(Problem to work on)
Reproduce the entries below, changing each occurrence of "magnifier" to "magnifying glass" and leaving everything else unchanged.

(Records for this exercise)

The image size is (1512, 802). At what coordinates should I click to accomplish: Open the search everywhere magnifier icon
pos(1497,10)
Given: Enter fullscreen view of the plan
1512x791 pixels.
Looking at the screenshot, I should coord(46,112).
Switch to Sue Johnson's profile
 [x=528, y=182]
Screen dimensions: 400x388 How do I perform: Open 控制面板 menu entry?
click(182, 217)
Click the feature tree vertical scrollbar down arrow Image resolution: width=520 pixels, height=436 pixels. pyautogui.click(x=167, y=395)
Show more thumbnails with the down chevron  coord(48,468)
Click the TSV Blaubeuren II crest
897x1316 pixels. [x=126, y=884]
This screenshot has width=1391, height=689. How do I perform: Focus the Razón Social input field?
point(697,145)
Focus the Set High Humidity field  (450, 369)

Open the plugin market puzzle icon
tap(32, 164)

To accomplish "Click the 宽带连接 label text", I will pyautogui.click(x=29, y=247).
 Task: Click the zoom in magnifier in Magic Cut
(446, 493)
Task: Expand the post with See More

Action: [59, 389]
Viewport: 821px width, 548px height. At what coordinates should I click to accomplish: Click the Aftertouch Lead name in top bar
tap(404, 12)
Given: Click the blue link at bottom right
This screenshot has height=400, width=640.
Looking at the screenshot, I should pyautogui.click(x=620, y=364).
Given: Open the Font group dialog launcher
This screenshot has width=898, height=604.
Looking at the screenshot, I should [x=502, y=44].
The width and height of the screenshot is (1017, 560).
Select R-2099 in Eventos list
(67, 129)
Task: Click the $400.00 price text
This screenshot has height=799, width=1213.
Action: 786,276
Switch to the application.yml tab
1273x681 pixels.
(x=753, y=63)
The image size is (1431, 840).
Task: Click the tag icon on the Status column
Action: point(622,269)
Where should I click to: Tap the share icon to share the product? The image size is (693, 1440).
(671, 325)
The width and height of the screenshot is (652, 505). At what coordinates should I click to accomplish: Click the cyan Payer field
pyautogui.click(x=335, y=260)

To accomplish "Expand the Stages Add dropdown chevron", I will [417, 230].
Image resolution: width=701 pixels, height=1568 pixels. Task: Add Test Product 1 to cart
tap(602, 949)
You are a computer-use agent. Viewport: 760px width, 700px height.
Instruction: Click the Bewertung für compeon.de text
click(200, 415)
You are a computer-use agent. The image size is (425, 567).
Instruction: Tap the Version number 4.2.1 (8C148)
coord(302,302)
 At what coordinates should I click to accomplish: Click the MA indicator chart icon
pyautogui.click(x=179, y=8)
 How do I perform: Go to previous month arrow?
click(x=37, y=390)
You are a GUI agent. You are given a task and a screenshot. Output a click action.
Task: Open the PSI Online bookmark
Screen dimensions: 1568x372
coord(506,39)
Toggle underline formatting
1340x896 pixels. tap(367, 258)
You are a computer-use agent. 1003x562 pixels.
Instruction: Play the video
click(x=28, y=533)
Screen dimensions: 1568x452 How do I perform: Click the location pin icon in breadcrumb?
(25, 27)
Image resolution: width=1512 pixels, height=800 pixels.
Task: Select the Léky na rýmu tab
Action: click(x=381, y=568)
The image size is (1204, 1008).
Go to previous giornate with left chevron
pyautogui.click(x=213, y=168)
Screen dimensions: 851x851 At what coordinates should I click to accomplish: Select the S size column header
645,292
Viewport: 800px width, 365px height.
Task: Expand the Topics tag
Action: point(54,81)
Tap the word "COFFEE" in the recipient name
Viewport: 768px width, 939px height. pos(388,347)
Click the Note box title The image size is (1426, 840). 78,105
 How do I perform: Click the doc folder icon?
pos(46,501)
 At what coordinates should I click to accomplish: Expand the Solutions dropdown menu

(Written response)
The image size is (1512, 802). At what coordinates should I click to accomplish: Open the search everywhere magnifying glass icon
pos(1497,10)
Given: Enter fullscreen view of the plan
1512x791 pixels.
Looking at the screenshot, I should coord(46,112).
Switch to Sue Johnson's profile
 [x=528, y=182]
Screen dimensions: 400x388 How do I perform: Open 控制面板 menu entry?
click(182, 217)
Click the feature tree vertical scrollbar down arrow Image resolution: width=520 pixels, height=436 pixels. pyautogui.click(x=167, y=395)
Show more thumbnails with the down chevron  coord(48,468)
Click the TSV Blaubeuren II crest
897x1316 pixels. [x=126, y=884]
This screenshot has width=1391, height=689. How do I perform: Focus the Razón Social input field?
point(697,145)
Focus the Set High Humidity field  (450, 369)

Open the plugin market puzzle icon
tap(32, 164)

To accomplish "Click the 宽带连接 label text", I will pyautogui.click(x=29, y=247).
 Task: Click the zoom in magnifying glass in Magic Cut
(446, 493)
Task: Expand the post with See More

Action: [59, 389]
Viewport: 821px width, 548px height. At what coordinates should I click to accomplish: Click the Aftertouch Lead name in top bar
tap(404, 12)
Given: Click the blue link at bottom right
This screenshot has height=400, width=640.
Looking at the screenshot, I should pyautogui.click(x=620, y=364).
Given: Open the Font group dialog launcher
This screenshot has width=898, height=604.
Looking at the screenshot, I should [x=502, y=44].
The width and height of the screenshot is (1017, 560).
Select R-2099 in Eventos list
(67, 129)
Task: Click the $400.00 price text
This screenshot has height=799, width=1213.
Action: 786,276
Switch to the application.yml tab
1273x681 pixels.
(x=753, y=63)
The image size is (1431, 840).
Task: Click the tag icon on the Status column
Action: point(622,269)
Where should I click to: Tap the share icon to share the product? The image size is (693, 1440).
(671, 325)
The width and height of the screenshot is (652, 505). At what coordinates should I click to accomplish: Click the cyan Payer field
pyautogui.click(x=335, y=260)

To accomplish "Expand the Stages Add dropdown chevron", I will [417, 230].
Image resolution: width=701 pixels, height=1568 pixels. Task: Add Test Product 1 to cart
tap(602, 949)
You are a computer-use agent. Viewport: 760px width, 700px height.
Instruction: Click the Bewertung für compeon.de text
click(200, 415)
You are a computer-use agent. The image size is (425, 567).
Instruction: Tap the Version number 4.2.1 (8C148)
coord(302,302)
 At what coordinates should I click to accomplish: Click the MA indicator chart icon
pyautogui.click(x=179, y=8)
 How do I perform: Go to previous month arrow?
click(x=37, y=390)
You are a GUI agent. You are given a task and a screenshot. Output a click action.
Task: Open the PSI Online bookmark
Screen dimensions: 1568x372
coord(506,39)
Toggle underline formatting
1340x896 pixels. tap(367, 258)
You are a computer-use agent. 1003x562 pixels.
Instruction: Play the video
click(x=28, y=533)
Screen dimensions: 1568x452 How do I perform: Click the location pin icon in breadcrumb?
(25, 27)
Image resolution: width=1512 pixels, height=800 pixels.
Task: Select the Léky na rýmu tab
Action: click(x=381, y=568)
The image size is (1204, 1008).
Go to previous giornate with left chevron
pyautogui.click(x=213, y=168)
Screen dimensions: 851x851 At what coordinates should I click to accomplish: Select the S size column header
645,292
Viewport: 800px width, 365px height.
Task: Expand the Topics tag
Action: point(54,81)
Tap the word "COFFEE" in the recipient name
Viewport: 768px width, 939px height. pos(388,347)
Click the Note box title The image size is (1426, 840). 78,105
 How do I perform: Click the doc folder icon?
pos(46,501)
 At what coordinates should I click to accomplish: Expand the Solutions dropdown menu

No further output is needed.